Labour must get over its myth of 2017 if it is to win again

Labour must get over its myth of 2017 if it is to win again

A well-timed aberration is still an aberration

Keir Starmer looks well set to win Labour’s leadership election in April. After securing comfortable leads among MPs, CLPs and affiliate organisations in the previous rounds, YouGov reported this week that he holds a 22% lead over Rebecca Long-Bailey, and is more likely than not to win on the first round.

If he does, it will be in no small part down to the last set of rule changes which at the time were thought to favour the left. YouGov puts him on 53%; under the old rules, Jess Philips and Emily Thornberry would probably have taken enough to deny him a symbolic outright win.
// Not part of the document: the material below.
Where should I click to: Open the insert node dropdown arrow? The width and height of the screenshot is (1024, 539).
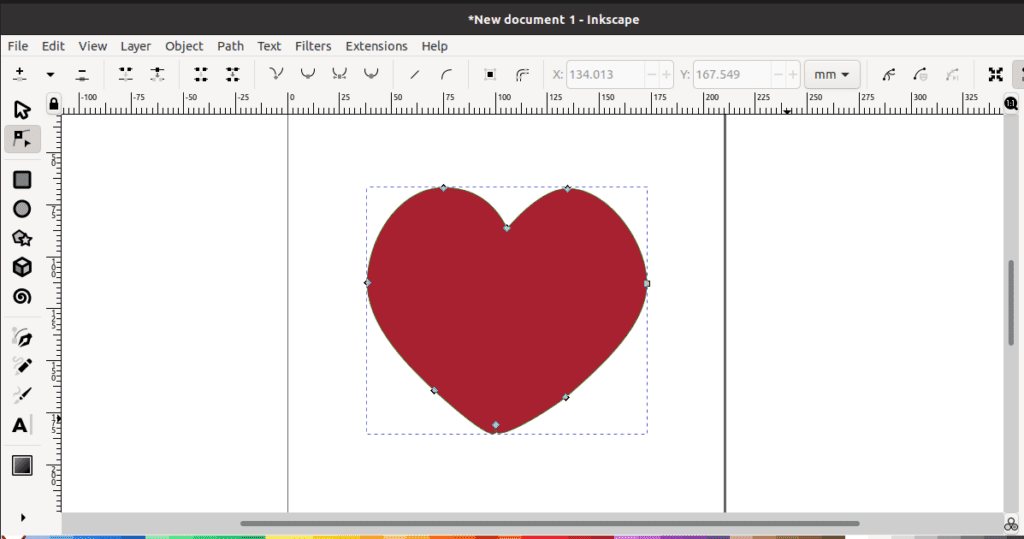50,74
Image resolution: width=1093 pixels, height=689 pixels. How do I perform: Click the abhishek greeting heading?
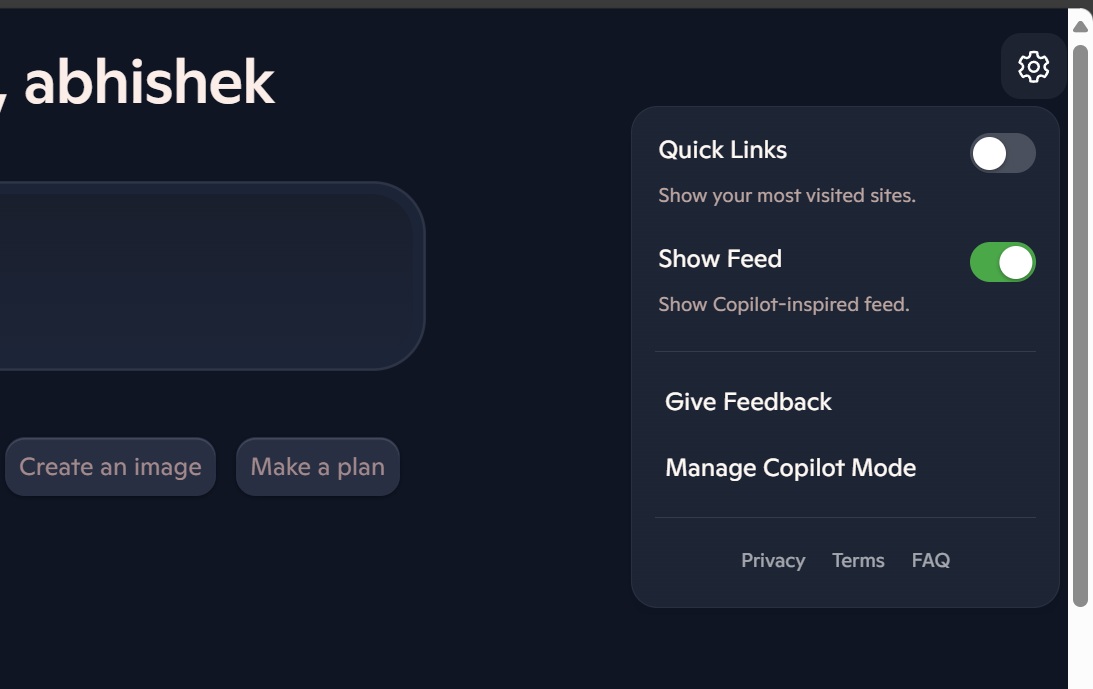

Quite where he will lead Labour is a different matter. Starmer has been remarkably adept at remaining a blankish sheet of paper; appearing at once to be both a continuity and change candidate. While that duality is possible to pull off – you can maintain many of the policies while clothing the party in a quite different style – in reality there will come a point where the Corbyn legacy must be appeased or confronted.

Some of that is about dropping Corbyn’s more ridiculous policies: the free broadband or what might as well be a Kremlin-approved foreign policy. Some of it is also about renewing and refreshing both the personnel and the culture of Labour’s HQ. But before winning the future, first Starmer must win the past.

Even now, many Labour activists will cite 2017 as something akin to a great victory. If it’s not the great recovery in the campaign (leave aside who dug the hole Corbyn climbed out of, and who supplied the opportunity for him to do so), then it’s that Labour won a tremendous number of votes – over 2m more than Labour won in any other election this century.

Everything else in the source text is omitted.